Impact of Five Prophylactic Filgrastim Schedules on Hematologic Toxicity in Early Breast Cancer Patients Treated With Epirubicin and Cyclophosphamide

Abstract

Purpose To evaluate the comparative efficacy of varying intensity schedules of recombinant human granulocyte colony-stimulating factor (G-CSF; filgrastim) support in preventing febrile neutropenia in early breast cancer patients treated with relatively high-dose epirubicin plus cyclophosphamide (EC). Patients and Methods From October 1991 to April 1994, 506 stage I and II breast cancer patients were randomly assigned to receive, in a factorial 2 × 2 design, epirubicin 120 mg/m2 and cyclophosphamide 600 mg/m2 intravenously on day 1 every 21 days for 4 cycles ± lonidamine ± G-CSF. The following five consecutive G-CSF schedules were tested every 100 randomly assigned patients: (1) 480 μg/d subcutaneously days 8 to 14; (2) 480 μg/d days 8, 10, 12, and 14; (3) 300 μg/d days 8 to 14; (4) 300 μg/d days 8, 10, 12, and 14; and (5) 300 μg/d days 8 and 12. Results All of the G-CSF schedules covered the neutrophil nadir time.

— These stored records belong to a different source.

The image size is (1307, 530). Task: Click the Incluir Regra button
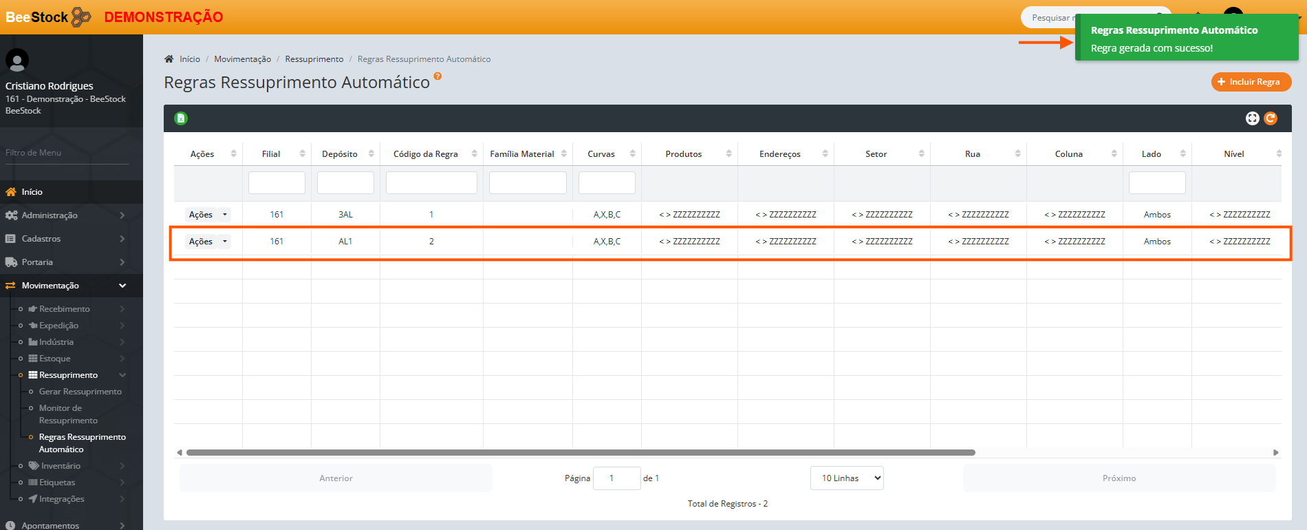pos(1251,82)
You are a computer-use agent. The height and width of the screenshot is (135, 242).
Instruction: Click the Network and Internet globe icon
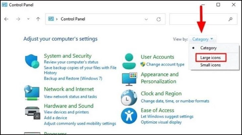coord(32,93)
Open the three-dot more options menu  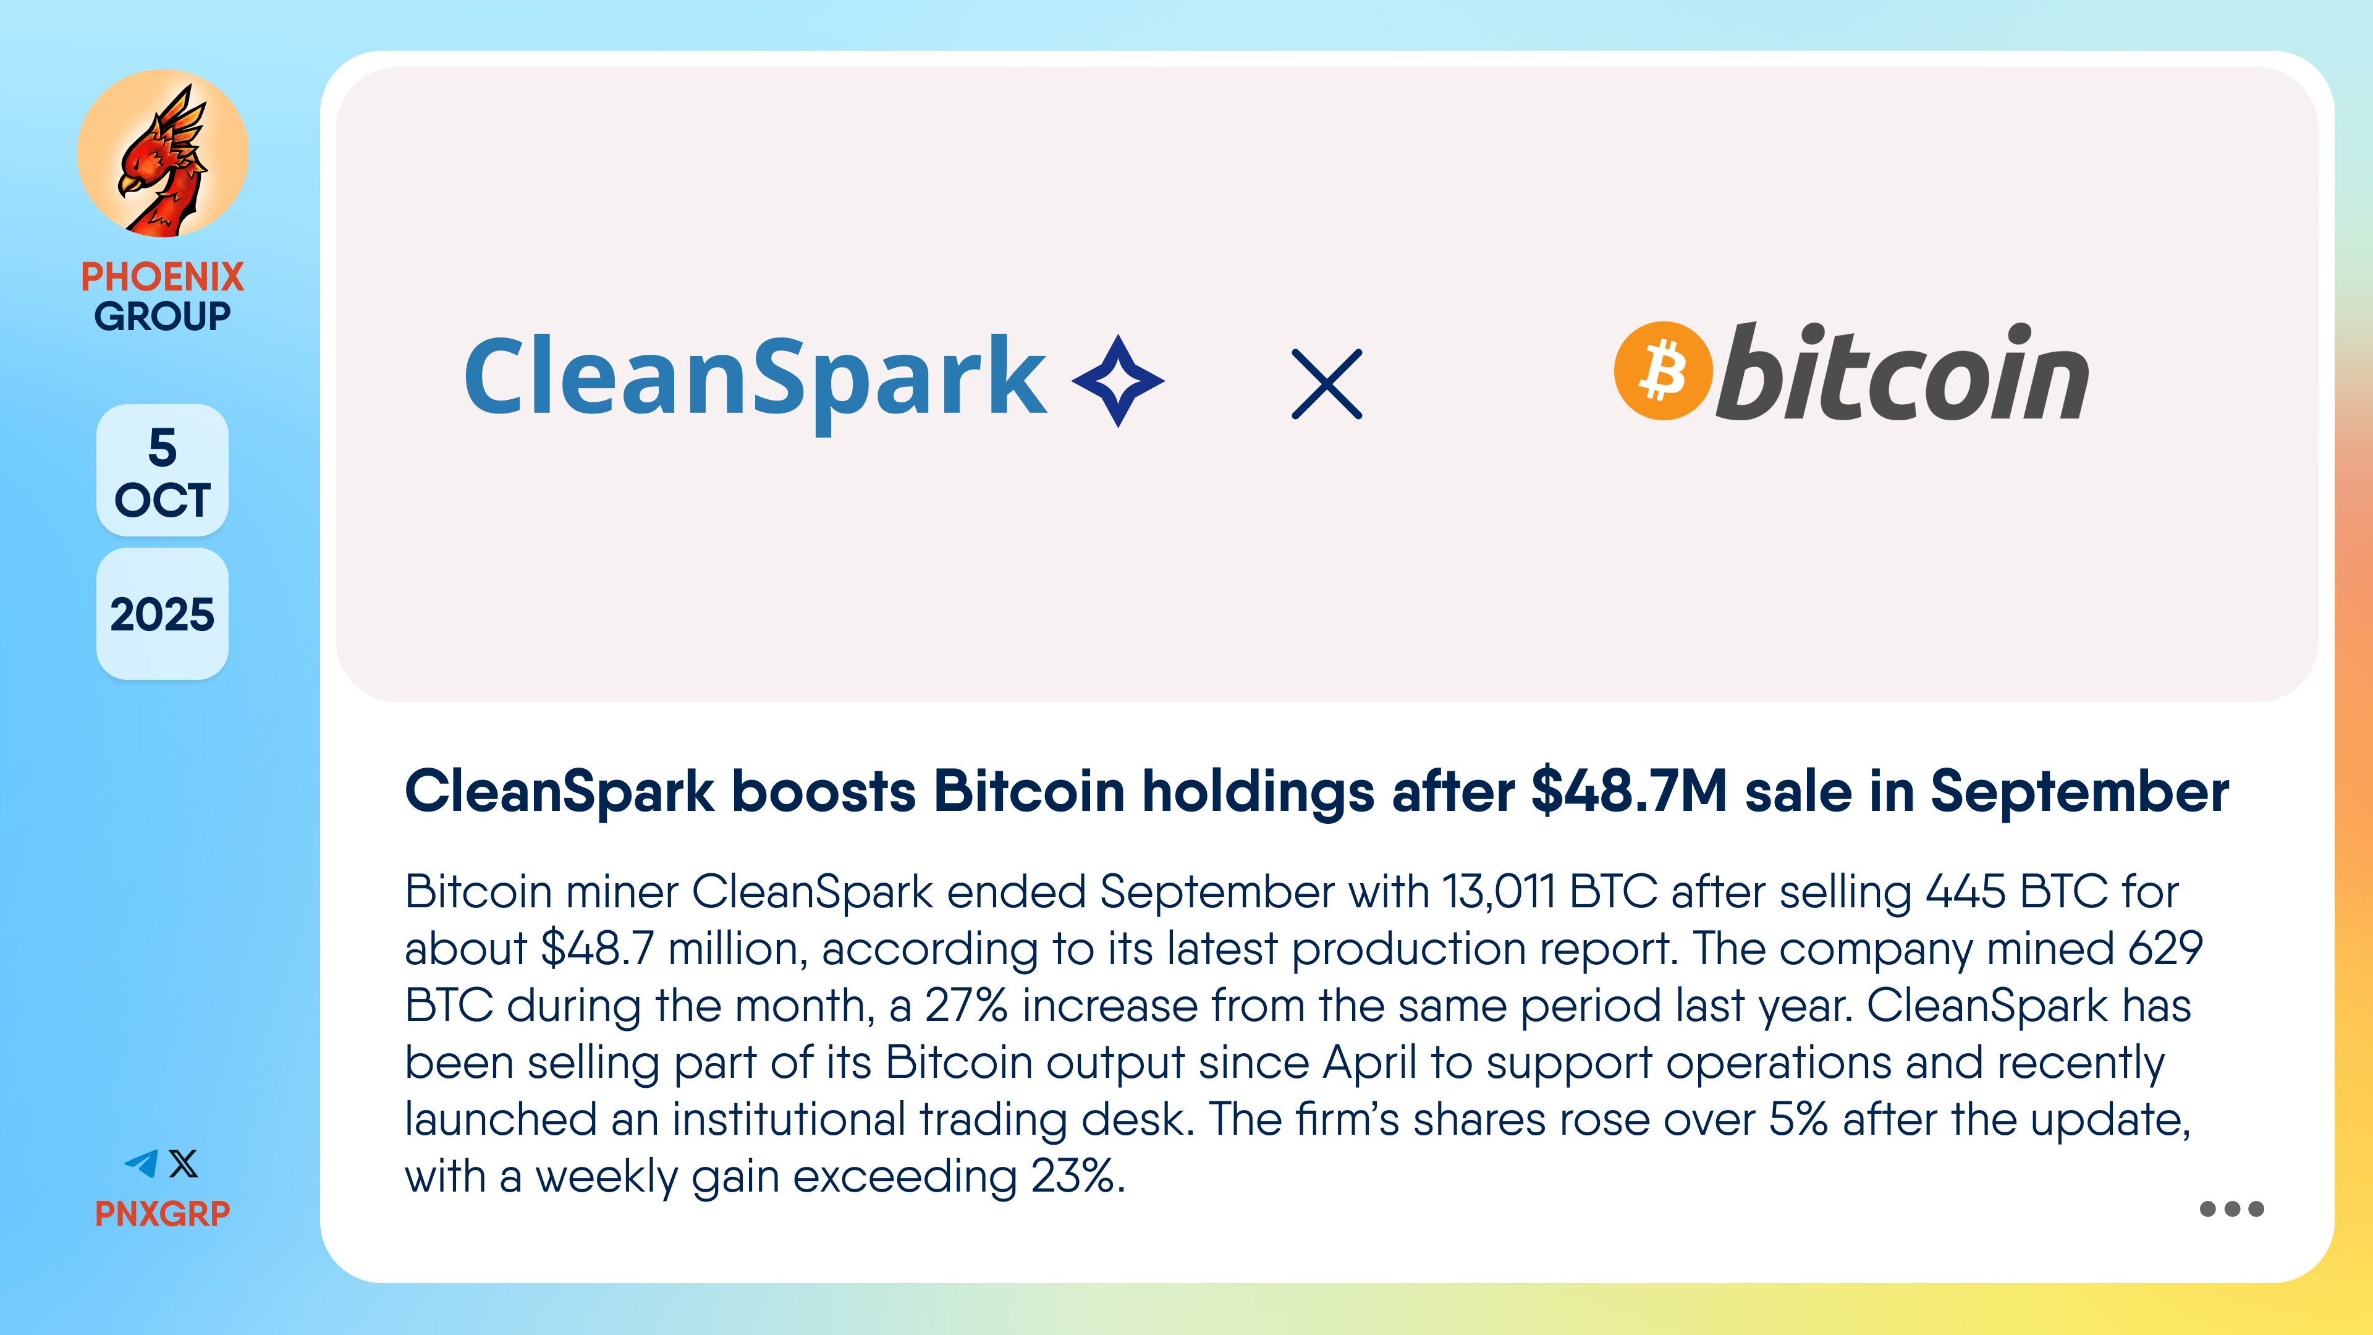(2231, 1209)
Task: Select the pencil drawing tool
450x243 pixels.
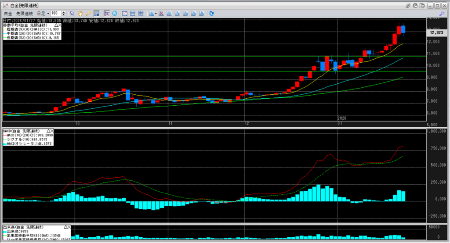Action: tap(88, 14)
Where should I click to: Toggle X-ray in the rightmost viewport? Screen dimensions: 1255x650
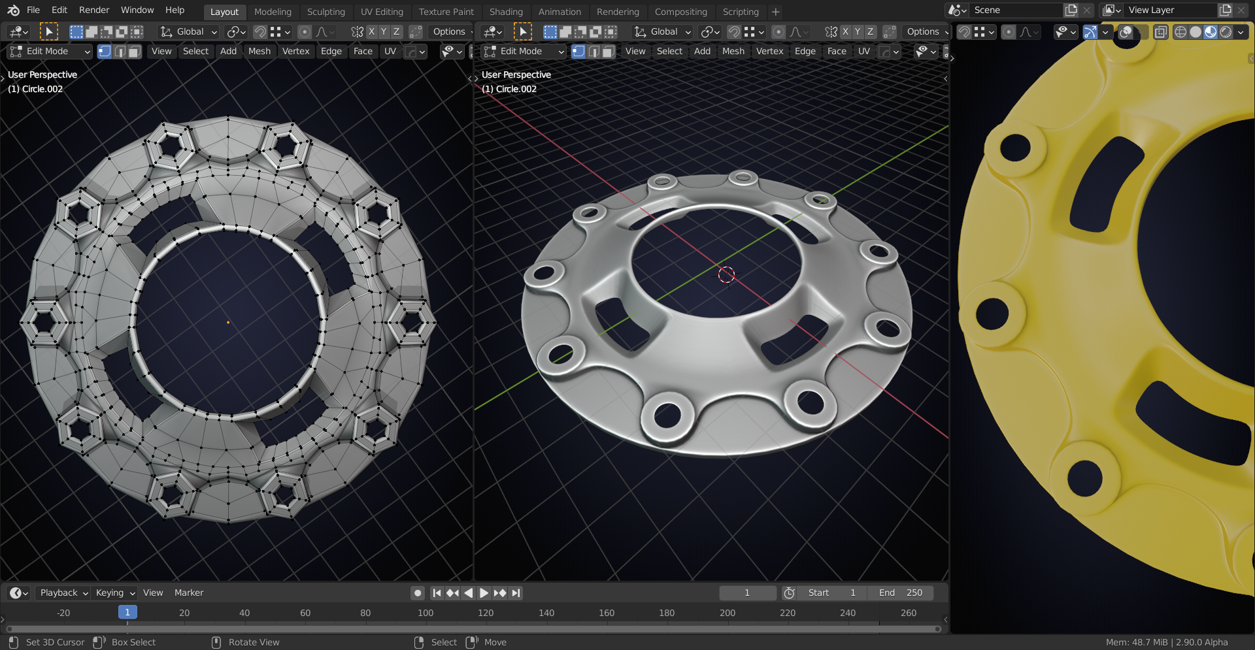(x=1160, y=32)
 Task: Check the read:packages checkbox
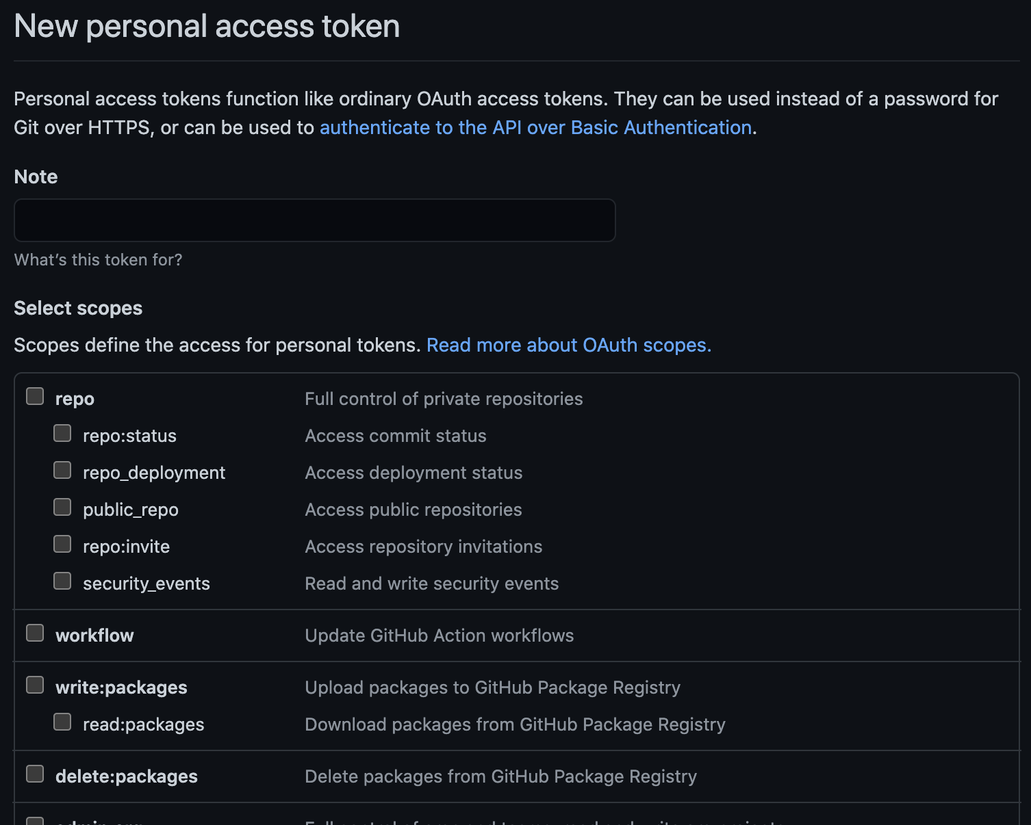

Schedule 5 was equivalent to the daily schedules (schedules 1 and 3) and to the alternate day schedules (schedules 2 and 4) with respect to incidence of grade 3 and 4 neutropenia (P = .79 and P = .89, respectively), rate of fever episodes (P = .84 and P = .77, respectively), incidence of neutropenic fever (P = .74 and P = .56, respectively), need of antibiotics (P = .77 and P = .88, respectively), and percentage of delayed cycles (P = .43 and P = .42, respectively). G-CSF had no significant impact on the delivered dose-intensity compared with the non–G-CSF arms. Conclusion In the adjuvant setting, the frequency of prophylactic G-CSF administration during EC could be curtailed to only two administrations (days 8 and 12) without altering outcome. This nonrandomized trial design provides support for evaluating alternative, less intense G-CSF schedules for women with early breast cancer.